-- begin Page extract --
# 75 degrees in south central wi



## reisjdmd (Mar 26, 2007)

another warm very early spring day in the vineyard. yeaterday i learned somthing that might interest you guys. last spring we planted cuttings and bare root stock. the root stock all took; aobut 1/2 of the cuttings took. the other half looked dead and dry all summer.by fall, they looked like dead sticks in the ground. my wife puuled them and there was absolutely no sign of root development. , personally, would have tossed them. she covered the bottoms with rooting hormone and stuck them back in the ground.
yeaterday, while pruning healthy stuff, i looked at one of these very sad and dry and dead looking cuttings and decided to pull it and toss it. holy cow, batman, thre was a nice white 3 inch root at the bottom. i quickly replanted it in a different spot and dug up some more "dead" cuttings. same thing; roots. i replanted them all. what i learned is that a cutting that was planted one year ago, and that looked and acted dead all summer long and that was treatd with rooting hormone and stuck back in in spetember can be alive the folloing spring. maybe everyone knows about this, but it was news to us. the reason i was haopy was because some of these cuttings were of unusual grapes sent to me from oregon and not available to the general public.
keep in touch.


----------



## NorthernWinos (Mar 26, 2007)
-- end Page extract --
-- begin Available data --
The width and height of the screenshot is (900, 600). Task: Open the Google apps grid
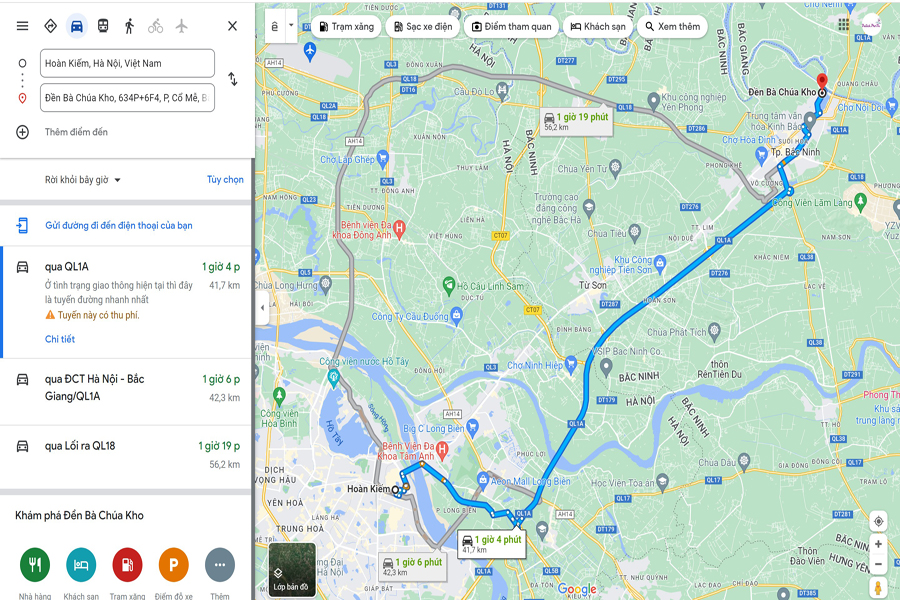point(843,24)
-- end Available data --
Task to carry out
Reproduce the passage from the vineyard thread exactly, starting at "yeaterday, while pruning" and ending at "keep in touch.".

Answer to this exercise
yeaterday, while pruning healthy stuff, i looked at one of these very sad and dry and dead looking cuttings and decided to pull it and toss it. holy cow, batman, thre was a nice white 3 inch root at the bottom. i quickly replanted it in a different spot and dug up some more "dead" cuttings. same thing; roots. i replanted them all. what i learned is that a cutting that was planted one year ago, and that looked and acted dead all summer long and that was treatd with rooting hormone and stuck back in in spetember can be alive the folloing spring. maybe everyone knows about this, but it was news to us. the reason i was haopy was because some of these cuttings were of unusual grapes sent to me from oregon and not available to the general public.
keep in touch.